EUR/USD: After ECB Meeting, Ahead of Fed Meeting

Last time the EUR/USD review was titled “In a state of uncertainty”, as confirmed by the previous week. Starting at 1.1643, the pair dipped to 1.1581, then rose to 1.1691, and ended the session with a new drop, this time to the 1.1560 level.

The main event last week was the European Central Bank meeting. As expected, the interest rate remained unchanged at 0%. Therefore, the commentary of the ECB management on monetary policy was of much greater interest. After the US Federal Reserve and the Bank of England outlined the timing of the start of curtailing their monetary stimulus (QE) programs, investors wanted to hear similar statements from the ECB. But… they didn’t hear them: the regulator’s press release practically repeated the previous one of September.

According to Bloomberg insider information, there is currently a split among ECB Governing Council members. First and foremost, this concerns estimating the extent of the upcoming inflation. ECB President Christine Lagarde’s assurances that the recent rise in inflation to 3.4% is temporary does not suit all. Even more so, they look doubtful against Germany’s 28-year inflation peak (4.6%) and Spain’s 37-year peak (5.5%). The statement of the bank’s management that the analysis does not confirm the need to raise the interest rate in 2022 also looks dubious.

All of the above has led investors to feel that the withdrawal of monetary stimulus in the Eurozone will not begin until late 2022 and early 2023. Against this backdrop, the European currency should have to weaken sharply. But if we look at the chart, we will see a sharp increase of the EUR/USD pair: the EUR/USD pair rose 110 points on October 28. Surprising but true!

The main reason lies in the macro statistics from the US, which came out at the same time as the ECB chief’s press conference began.

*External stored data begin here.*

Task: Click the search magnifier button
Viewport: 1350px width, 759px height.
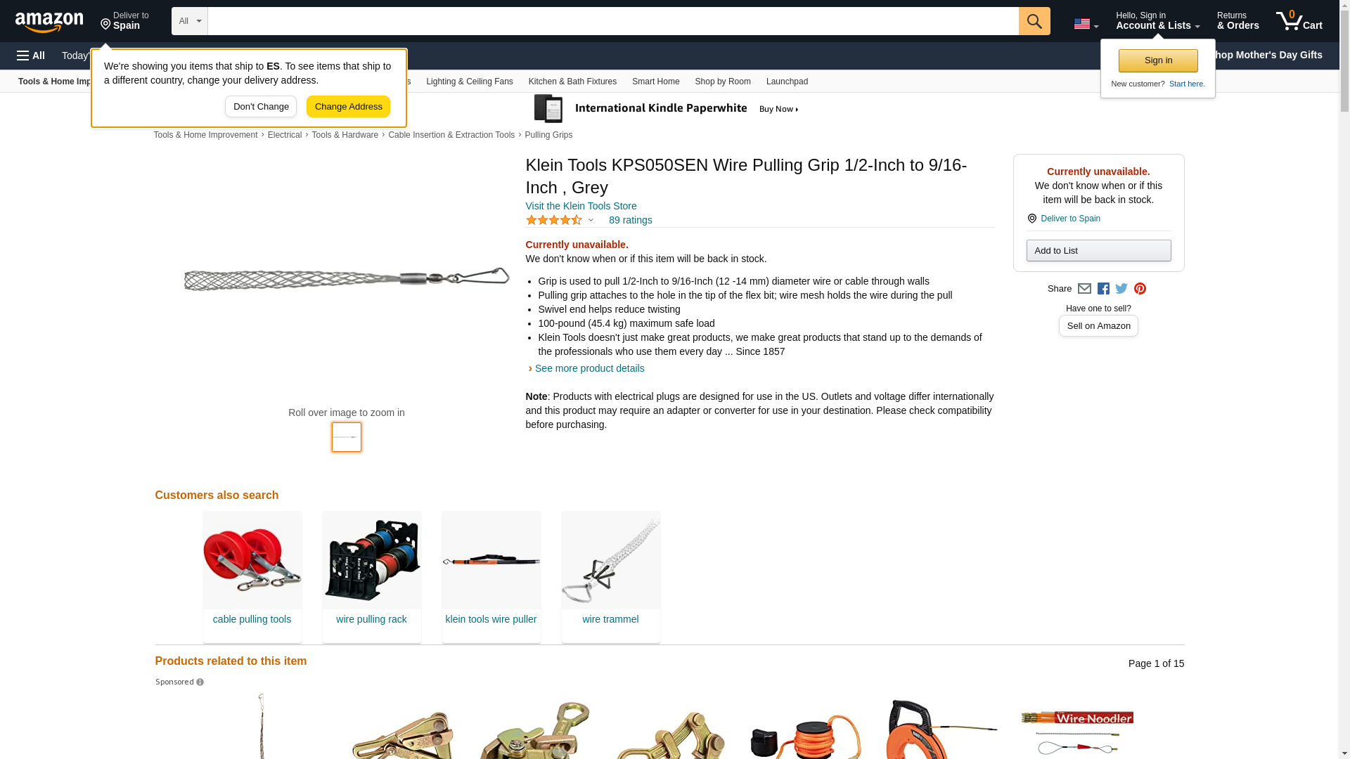Action: pyautogui.click(x=1034, y=21)
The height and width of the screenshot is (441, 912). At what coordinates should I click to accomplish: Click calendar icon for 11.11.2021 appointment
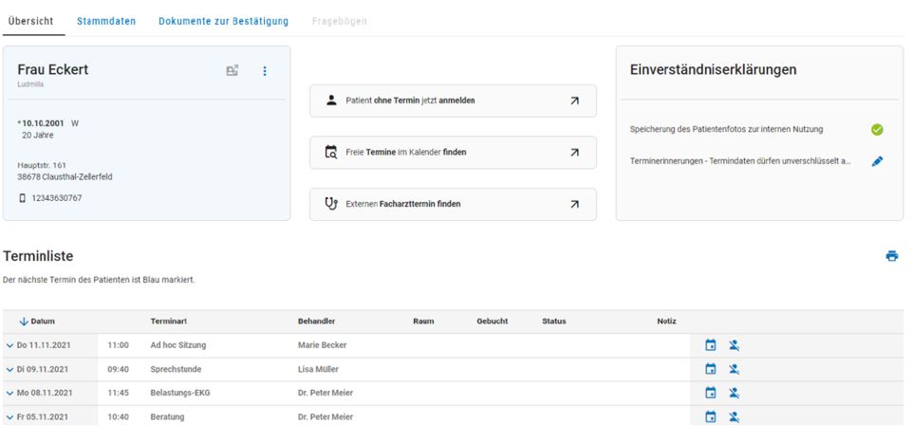pyautogui.click(x=710, y=345)
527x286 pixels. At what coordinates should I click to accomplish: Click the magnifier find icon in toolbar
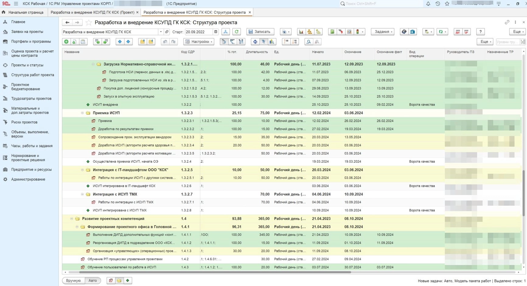(x=309, y=42)
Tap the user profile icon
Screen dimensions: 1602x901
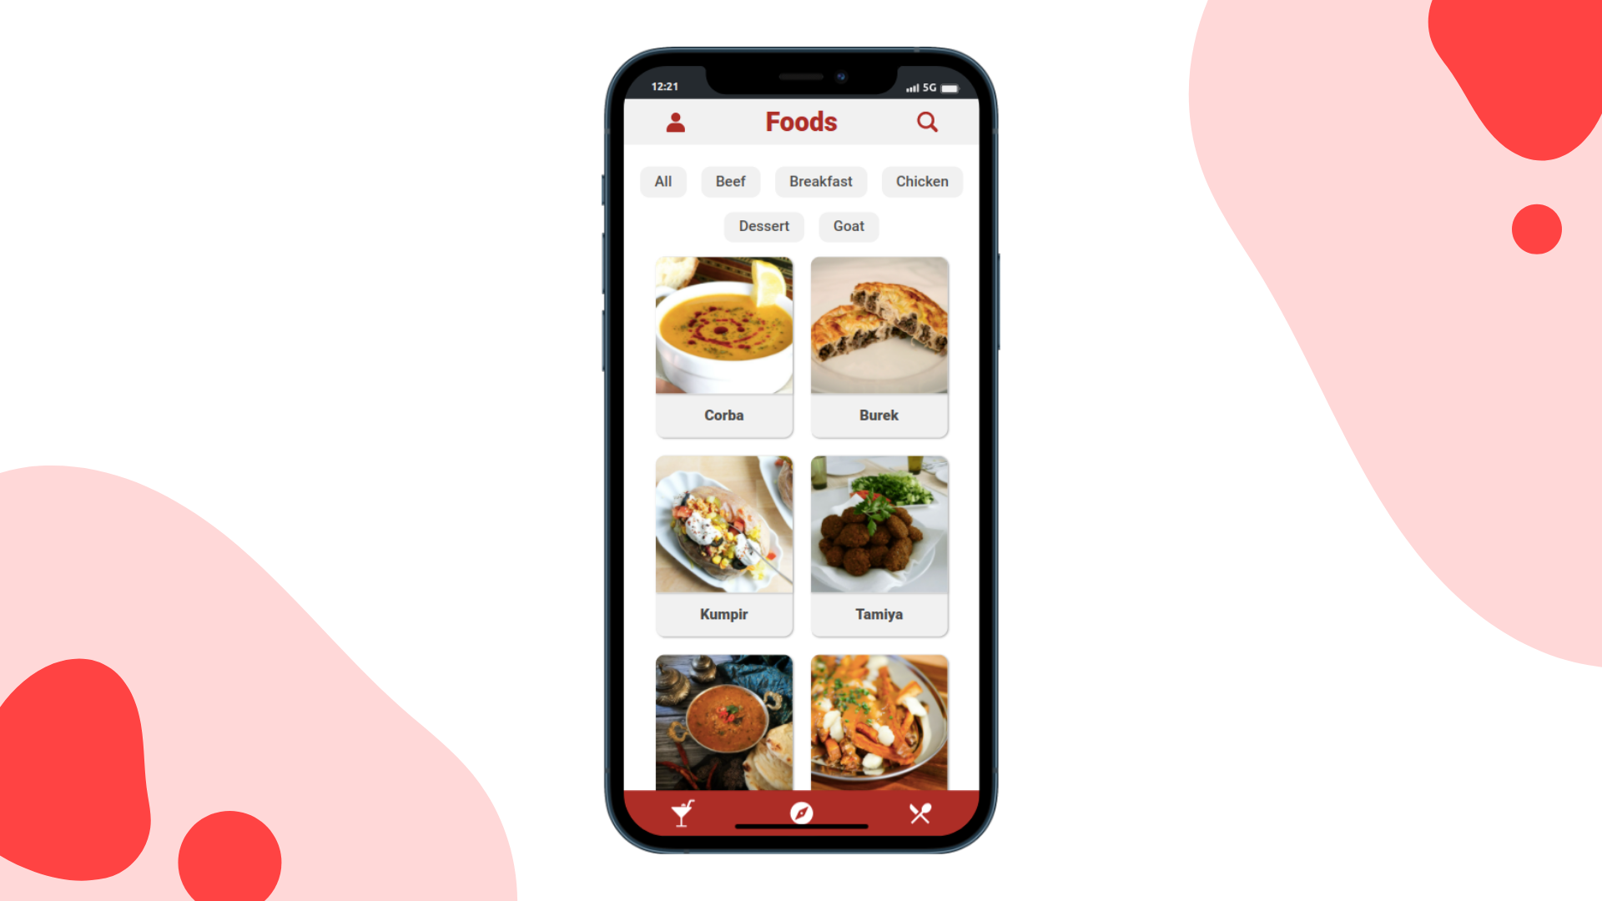coord(676,120)
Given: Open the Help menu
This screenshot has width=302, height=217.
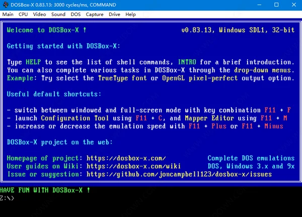Looking at the screenshot, I should point(130,15).
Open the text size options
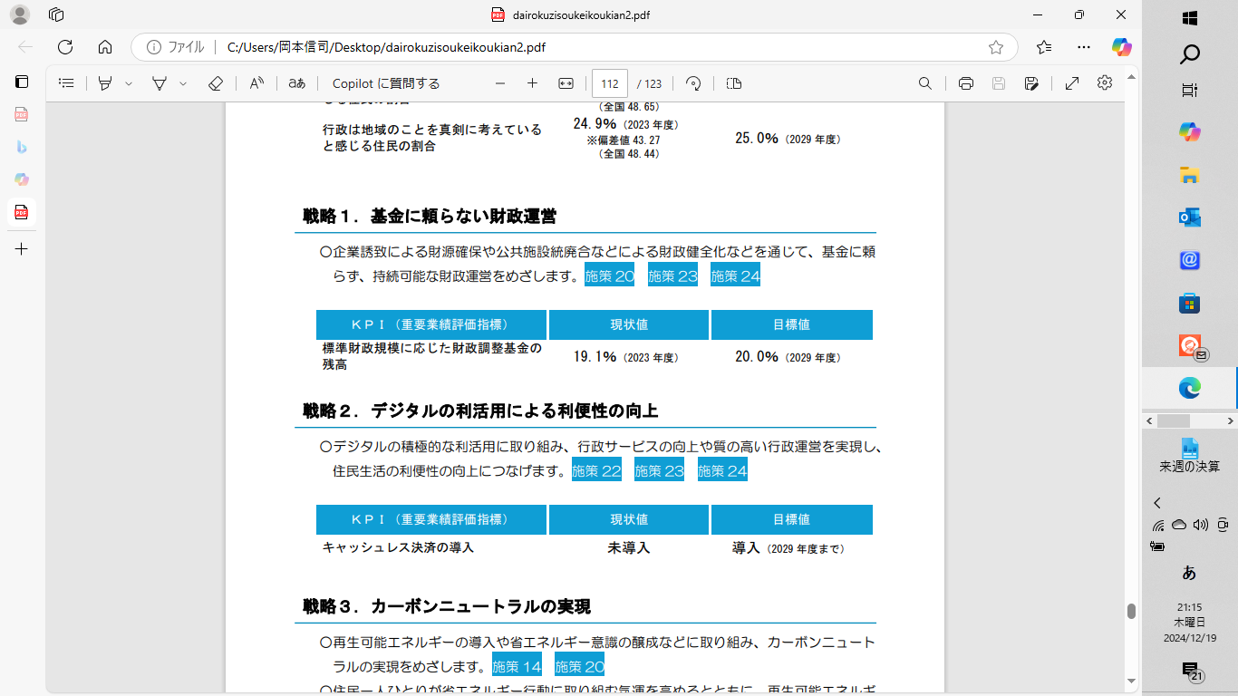This screenshot has width=1238, height=696. tap(295, 82)
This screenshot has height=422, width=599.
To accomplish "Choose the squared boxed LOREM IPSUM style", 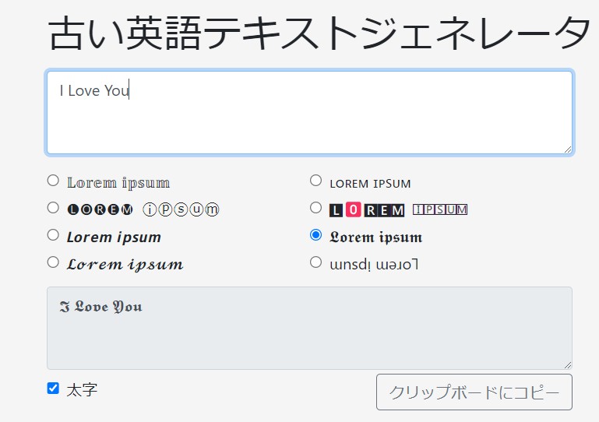I will click(315, 208).
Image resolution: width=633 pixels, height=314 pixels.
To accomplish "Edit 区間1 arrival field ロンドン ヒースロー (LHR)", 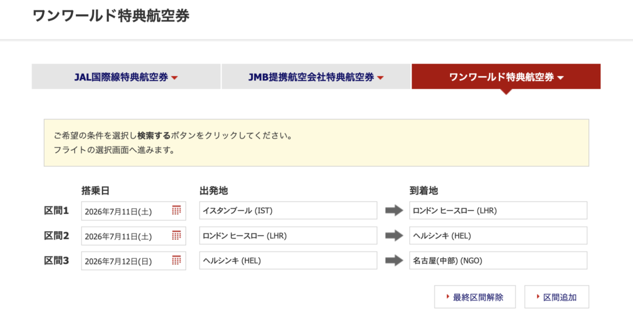I will (x=498, y=211).
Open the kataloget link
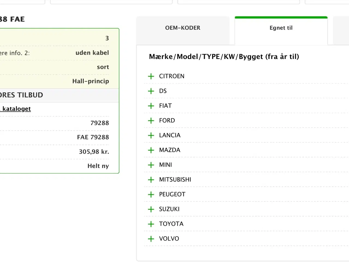 click(x=16, y=109)
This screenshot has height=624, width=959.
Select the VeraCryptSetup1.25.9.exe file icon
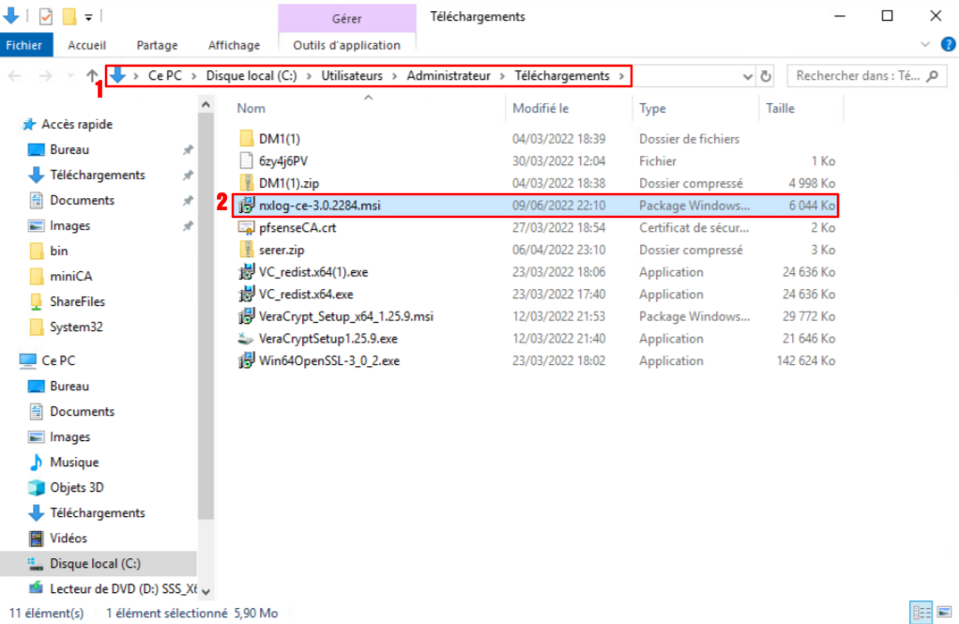pos(246,339)

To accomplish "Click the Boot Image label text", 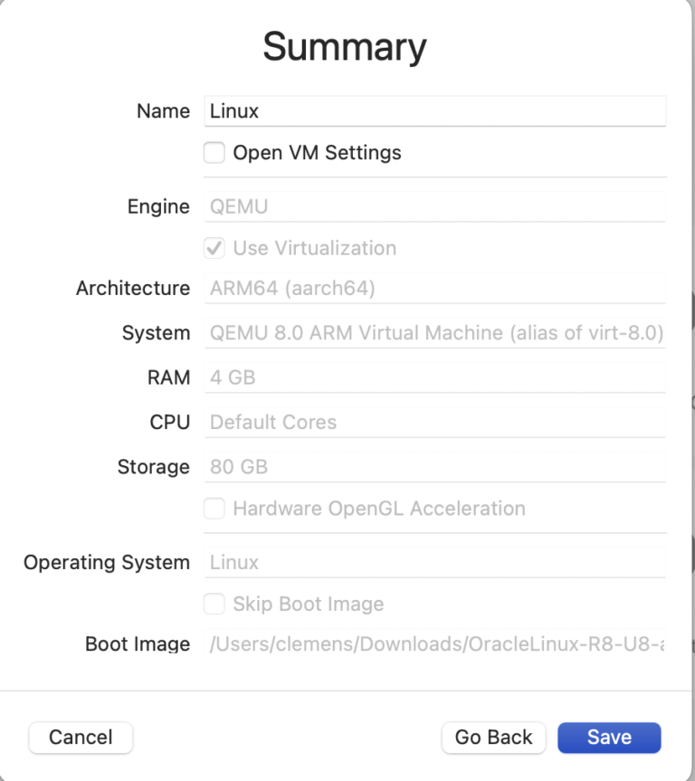I will tap(138, 644).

According to preliminary estimates, US GDP in Q3 will be 2.0%, well below not only the previous 6.7% but also the 2.7% forecast. The growth rate of the US economy fell from 12.2% to 4.9%. The figures tempered investor optimism and caused the dollar to weaken, with the USD index (DXY) falling from 93.86 to 93.33, and the Dow Jones and S&P500 stock indices almost returning to their historic highs. Falling gas and coal prices also played against the dollar, reducing the likelihood of an energy collapse in Europe.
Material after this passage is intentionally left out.